- Text block -
════

Employee share schemes should allow early stage start-ups to attract and retain talented and skilled employees without having to pay them large initial salaries (which the start-ups generally can’t afford) by allowing the employees to instead benefit from the upside and share in the risk of the business alongside other investors and founders.

The current regulatory framework was introduced in Australia in 2009. It was intended to stop executives exploiting the existing system. Unfortunately, the unintended consequence of the changes was to create a significant obstacle to innovative start-ups.

As the laws currently stand, the key issue in Australia is that employees can be liable for an upfront tax charge on the value of shares or options that they receive under an employee share scheme. This means that tax is owed immediately on shares or options where the value often can’t yet be realised, to be funded from income yet to be produced. Often the employee has no way to sell the shares or options (because there is no tradable market) and end up saddled with an immediate tax liability for the deemed “income” that they have notionally received.

It is possible to structure employee share schemes that address this upfront tax issue, but this is complex and hence expensive, and thus out of range for most small start-ups.

On 7 February 2014 Treasury completed a round of public consultation into employee share schemes and at least three cabinet ministers, including Treasurer Joe Hockey, Communications Minister Malcolm Turnbull and Small Business Minister Bruce Billson are reported to be in favour of revoking the 2009 changes.

════

Data records

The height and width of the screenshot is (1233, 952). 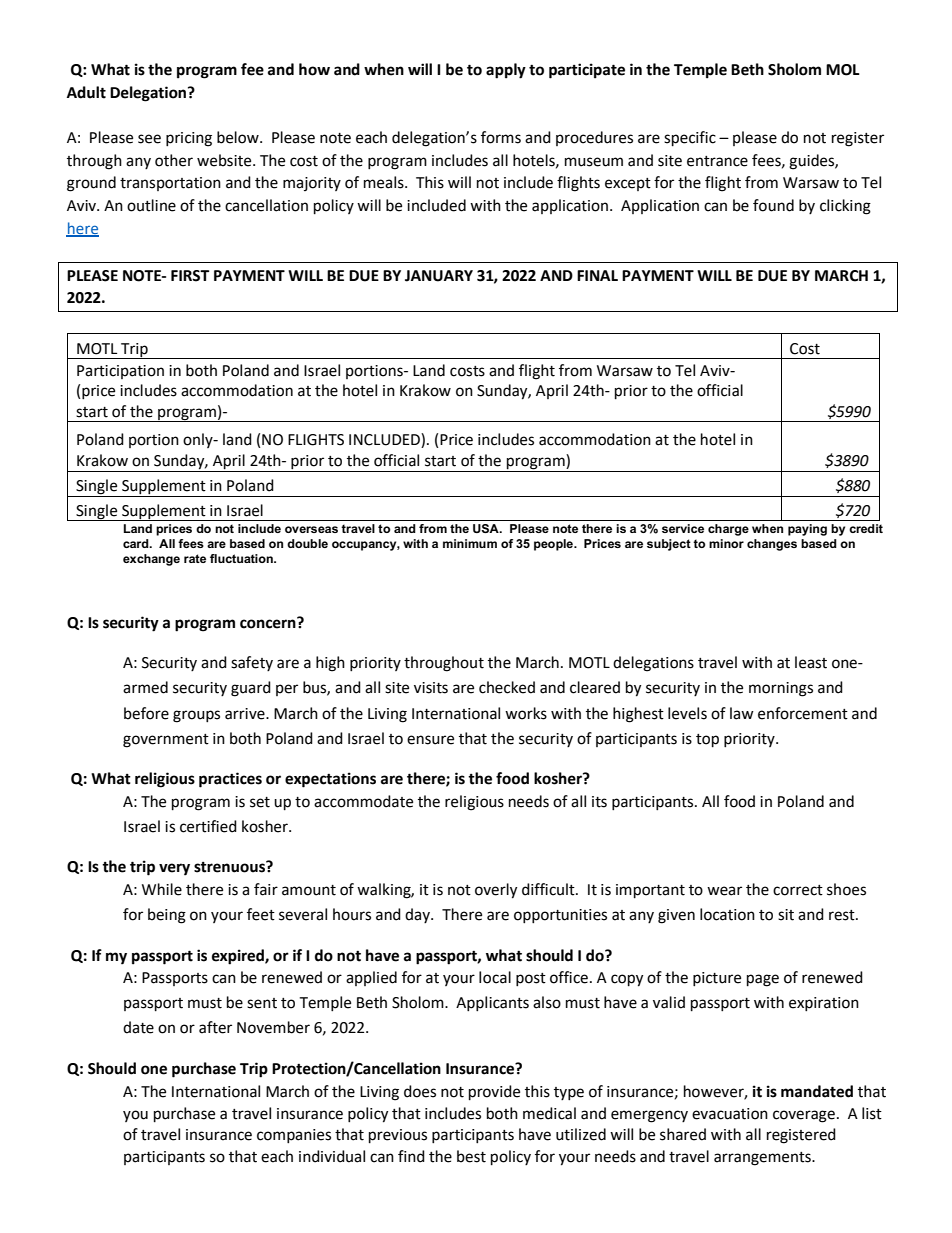 I want to click on MOL, so click(x=843, y=70).
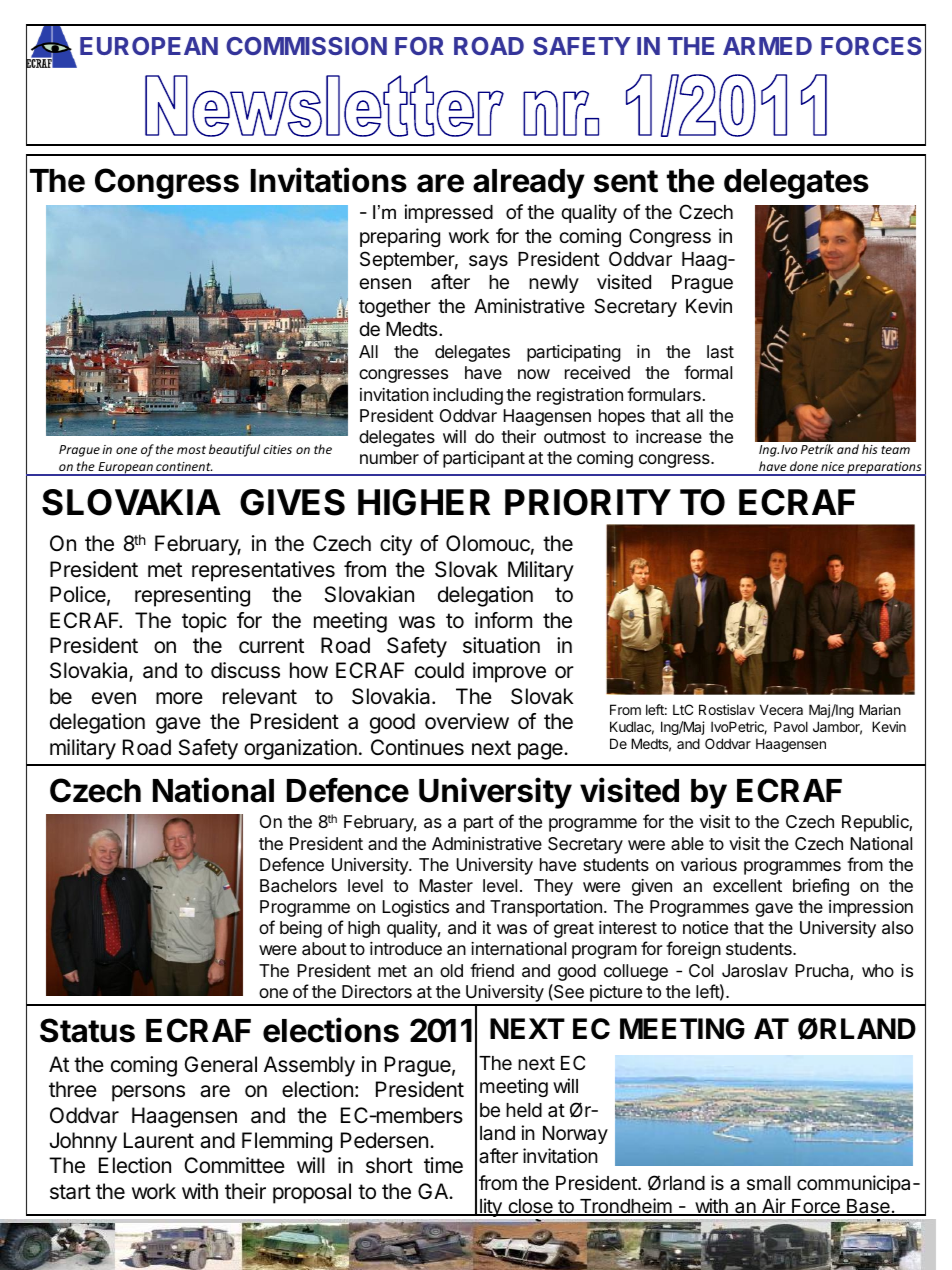  What do you see at coordinates (306, 46) in the image?
I see `COMMISSION` at bounding box center [306, 46].
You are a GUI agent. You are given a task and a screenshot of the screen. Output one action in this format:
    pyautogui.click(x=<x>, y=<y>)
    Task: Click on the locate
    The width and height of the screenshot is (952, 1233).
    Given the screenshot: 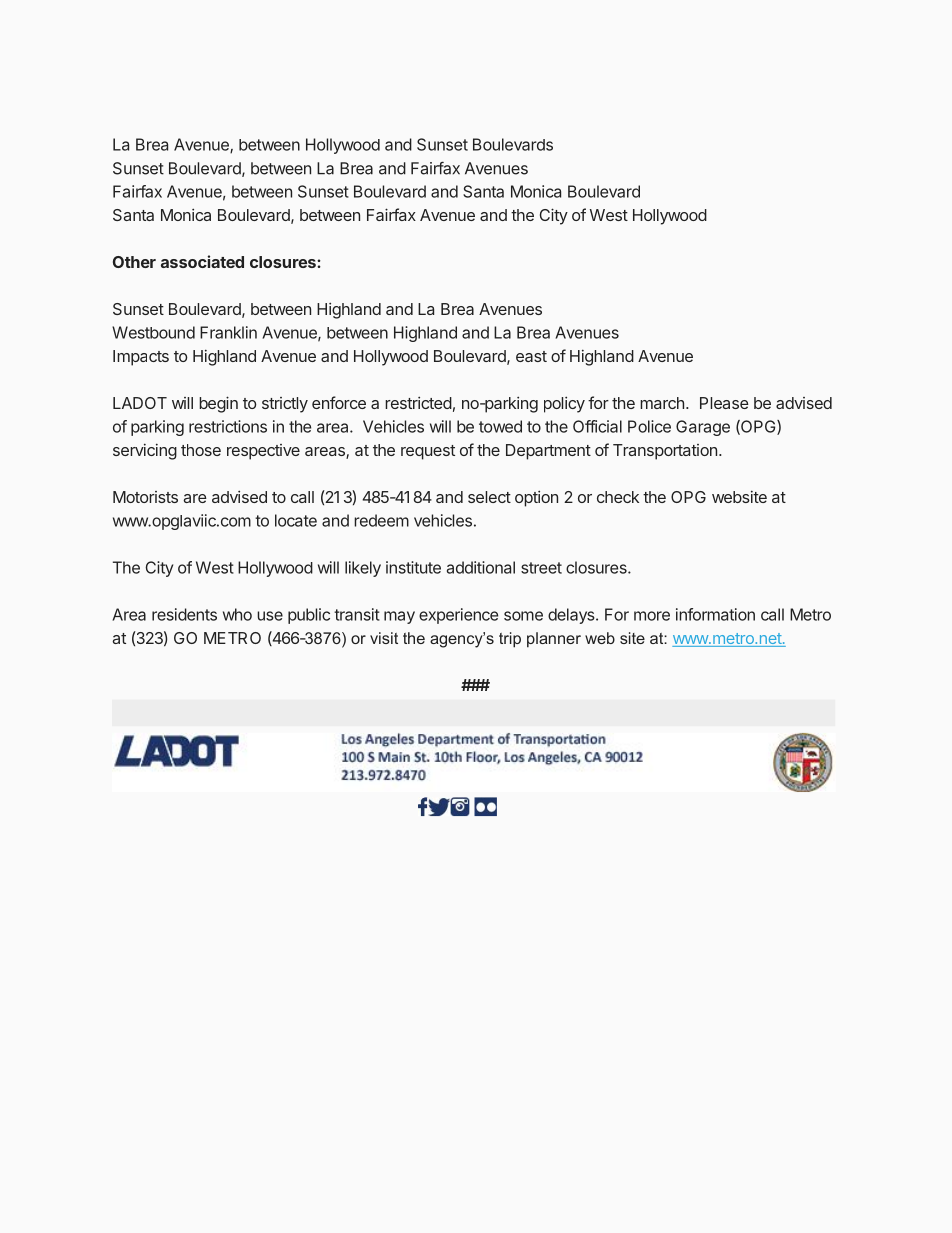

════

- Task brief -
Reproduce the passage on Australian employee share schemes word for word, from "As the laws" up to and including "most small start-ups.".

- Full solution -
As the laws currently stand, the key issue in Australia is that employees can be liable for an upfront tax charge on the value of shares or options that they receive under an employee share scheme. This means that tax is owed immediately on shares or options where the value often can’t yet be realised, to be funded from income yet to be produced. Often the employee has no way to sell the shares or options (because there is no tradable market) and end up saddled with an immediate tax liability for the deemed “income” that they have notionally received.

It is possible to structure employee share schemes that address this upfront tax issue, but this is complex and hence expensive, and thus out of range for most small start-ups.